## Set tasks:
**1)** Using the text on claim construction below, decide whether each statement agrees with it. Answer yes or no, and quote the words of the text that decide it.
(a) The jury determines the meaning and scope of patent terms.
(b) Dictionaries count as extrinsic evidence.
(c) Prosecution disclaimer attaches even when the alleged disavowal of claim scope is ambiguous.
**2)** Answer these questions from the text on claim construction below.
(a) What does the text call "the single best guide to the meaning of a disputed term"?
(b) What three things does intrinsic evidence include?
(c) What can extrinsic evidence not do to claim language?

## Text excerpt:
★ ★ ★ ★ ★ ★ ★
The court, not the jury, must determine the meaning and scope of patent terms. Markman v. Westview Instruments, Inc., 52 F.3d 967, 979 (Fed. Cir. 1995), aff'd., 517 U.S. 370, 372 (1996). When construing disputed claim terms, the court often looks to both intrinsic and extrinsic evidence. Vitronics Corp. v. Conceptronic, Inc., 90 F.3d 1576, 1582 (Fed. Cir. 1996).

Intrinsic evidence includes the language of the claims, specification, and prosecution history. Vitronics, 90 F.3d at 1582. The language of a patent's claims are "generally given their ordinary and customary meaning," which is "the meaning that the term would have to a person of ordinary skill in the art in question . . . as of the [patent's] effective filing date." Phillips v. AWH Corp., 415 F.3d 1303, 1313 (Fed. Cir. 2005). "Importantly, the person of ordinary skill in the art is deemed to read the claim term not only in the context of the particular claim in which the disputed term appears, but in the context of the entire patent, including the specification." Id.

The specification "is the single best guide to the meaning of a disputed term." Vitronics, 90 F.3d at 1582. The specification can provide further guidance on the meaning of terms in the claims by, for example, (1) revealing a "special definition given to a claim term by the patentee that differs from the meaning it would otherwise possess," Phillips, 415 F.3d at 1316, (2) revealing an "intentional disclaimer, or disavowal, of claim scope by the inventor," id., or (3) defining a term by implication, "such that the meaning may be found in or ascertained by a reading of the patent documents," Novartis Pharms. Corp. v. Abbott Labs., 375 F.3d 1328, 1334-35 (Fed. Cir. 2004). Limitations from the preferred embodiments or specific examples in the specification, however, cannot be read into the claim. Anchor Wall Sys. v. Rockwood Retaining Walls, Inc., 340 F.3d 1298, 1306 (Fed. Cir. 2003).

The patent's prosecution history "can often inform the meaning of the claim language by demonstrating how the inventor understood the invention and whether the inventor limited the invention in the course of prosecution, making the claim scope narrower than it would otherwise be." Phillips, 415 F.3d at 1317. The doctrine of prosecution disclaimer attaches only "where the patentee has unequivocally disavowed a certain meaning to obtain his patent," and will not attach where the alleged disavowal of claim scope is ambiguous. Omega Engr., Inc. v. Raytek Corp., 334 F.3d 1314, 1324, 1325 (Fed. Cir. 2003)

Extrinsic evidence "consists of all evidence external to the patent and prosecution history, including expert and inventor testimony, dictionaries, and learned treatises." Markman, 52 F.3d at 980. When used, extrinsic evidence cannot "vary or contradict" claim language, Vitronics, 90 F.3d at 1584, but it can be useful "for a variety of purposes, such as to provide background . . . [and] to ensure that the court's understanding of the technical aspects of the patent is consistent with that of a person of skill in the art, or to establish that a particular term in the patent or the prior art has a particular meaning in the pertinent field." Phillips, 415 F.3d at 1318.
★ ★ ★ ★ ★ ★ ★
## Raw data:

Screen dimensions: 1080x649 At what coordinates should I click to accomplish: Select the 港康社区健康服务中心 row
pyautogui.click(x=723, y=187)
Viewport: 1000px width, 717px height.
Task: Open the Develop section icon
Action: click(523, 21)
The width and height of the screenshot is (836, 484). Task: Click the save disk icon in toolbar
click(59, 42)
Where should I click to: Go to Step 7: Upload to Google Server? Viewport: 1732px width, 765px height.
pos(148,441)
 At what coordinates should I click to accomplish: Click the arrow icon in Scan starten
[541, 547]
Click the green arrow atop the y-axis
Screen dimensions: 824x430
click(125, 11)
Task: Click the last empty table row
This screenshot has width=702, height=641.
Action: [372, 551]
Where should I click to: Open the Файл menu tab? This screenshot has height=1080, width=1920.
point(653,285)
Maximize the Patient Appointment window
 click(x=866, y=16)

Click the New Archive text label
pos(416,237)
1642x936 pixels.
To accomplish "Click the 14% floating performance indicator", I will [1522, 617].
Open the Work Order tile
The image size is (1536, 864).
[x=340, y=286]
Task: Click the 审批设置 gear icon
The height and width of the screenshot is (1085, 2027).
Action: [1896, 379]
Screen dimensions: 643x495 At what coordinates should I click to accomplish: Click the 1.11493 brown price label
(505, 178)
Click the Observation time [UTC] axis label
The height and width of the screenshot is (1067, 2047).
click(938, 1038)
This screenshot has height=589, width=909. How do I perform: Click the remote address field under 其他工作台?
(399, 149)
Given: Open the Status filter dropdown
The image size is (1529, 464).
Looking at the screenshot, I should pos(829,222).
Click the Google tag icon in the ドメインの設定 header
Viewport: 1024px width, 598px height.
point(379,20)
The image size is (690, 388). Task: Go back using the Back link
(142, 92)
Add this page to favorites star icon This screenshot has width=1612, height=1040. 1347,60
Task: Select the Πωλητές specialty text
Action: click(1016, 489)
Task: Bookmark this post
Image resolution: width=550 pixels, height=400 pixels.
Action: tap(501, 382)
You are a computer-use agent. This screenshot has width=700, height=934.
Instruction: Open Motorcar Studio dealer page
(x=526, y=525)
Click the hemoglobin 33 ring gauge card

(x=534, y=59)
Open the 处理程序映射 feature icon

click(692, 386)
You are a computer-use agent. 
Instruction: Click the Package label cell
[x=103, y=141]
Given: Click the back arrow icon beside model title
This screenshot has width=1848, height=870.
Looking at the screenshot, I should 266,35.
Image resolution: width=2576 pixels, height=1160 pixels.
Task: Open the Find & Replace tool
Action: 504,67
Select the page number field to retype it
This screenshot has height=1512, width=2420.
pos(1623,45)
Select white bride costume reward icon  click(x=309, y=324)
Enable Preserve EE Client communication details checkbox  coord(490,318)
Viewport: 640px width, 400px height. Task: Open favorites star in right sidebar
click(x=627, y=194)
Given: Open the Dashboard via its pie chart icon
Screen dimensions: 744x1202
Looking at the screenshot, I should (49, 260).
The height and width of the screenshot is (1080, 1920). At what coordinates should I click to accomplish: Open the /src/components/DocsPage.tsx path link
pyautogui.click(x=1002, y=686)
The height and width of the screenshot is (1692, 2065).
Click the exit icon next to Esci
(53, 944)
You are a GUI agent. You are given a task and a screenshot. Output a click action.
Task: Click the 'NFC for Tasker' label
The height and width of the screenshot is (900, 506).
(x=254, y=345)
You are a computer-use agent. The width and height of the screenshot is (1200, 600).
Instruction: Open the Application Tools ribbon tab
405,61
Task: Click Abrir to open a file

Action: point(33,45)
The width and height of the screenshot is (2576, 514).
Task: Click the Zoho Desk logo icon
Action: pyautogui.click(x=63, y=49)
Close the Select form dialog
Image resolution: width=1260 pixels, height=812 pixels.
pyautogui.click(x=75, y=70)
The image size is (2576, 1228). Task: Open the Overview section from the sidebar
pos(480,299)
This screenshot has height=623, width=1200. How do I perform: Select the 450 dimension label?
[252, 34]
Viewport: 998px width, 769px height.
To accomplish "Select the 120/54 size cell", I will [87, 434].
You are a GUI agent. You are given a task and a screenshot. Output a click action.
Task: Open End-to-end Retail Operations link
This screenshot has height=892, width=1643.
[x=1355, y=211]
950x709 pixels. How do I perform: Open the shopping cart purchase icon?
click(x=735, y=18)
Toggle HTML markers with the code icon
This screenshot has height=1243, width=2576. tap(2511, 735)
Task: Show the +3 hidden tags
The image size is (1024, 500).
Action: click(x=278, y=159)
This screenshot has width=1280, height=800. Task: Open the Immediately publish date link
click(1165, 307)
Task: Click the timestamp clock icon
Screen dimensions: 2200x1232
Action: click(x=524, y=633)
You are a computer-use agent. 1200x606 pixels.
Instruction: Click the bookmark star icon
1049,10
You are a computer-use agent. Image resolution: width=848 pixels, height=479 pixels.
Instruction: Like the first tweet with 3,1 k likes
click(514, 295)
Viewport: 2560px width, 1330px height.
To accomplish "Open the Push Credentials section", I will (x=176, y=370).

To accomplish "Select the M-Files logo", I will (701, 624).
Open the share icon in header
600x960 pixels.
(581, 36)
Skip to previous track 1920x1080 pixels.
★ ★ ★ ★ ★ ★ ★
## Solutions to each task:
**1)**
(a) No: "The court, not the jury, must determine the meaning and scope of patent terms."
(b) Yes: "including expert and inventor testimony, dictionaries, and learned treatises"
(c) No: "will not attach where the alleged disavowal of claim scope is ambiguous"

**2)**
(a) The specification.
(b) The language of the claims, the specification, and the prosecution history.
(c) It cannot "vary or contradict" claim language.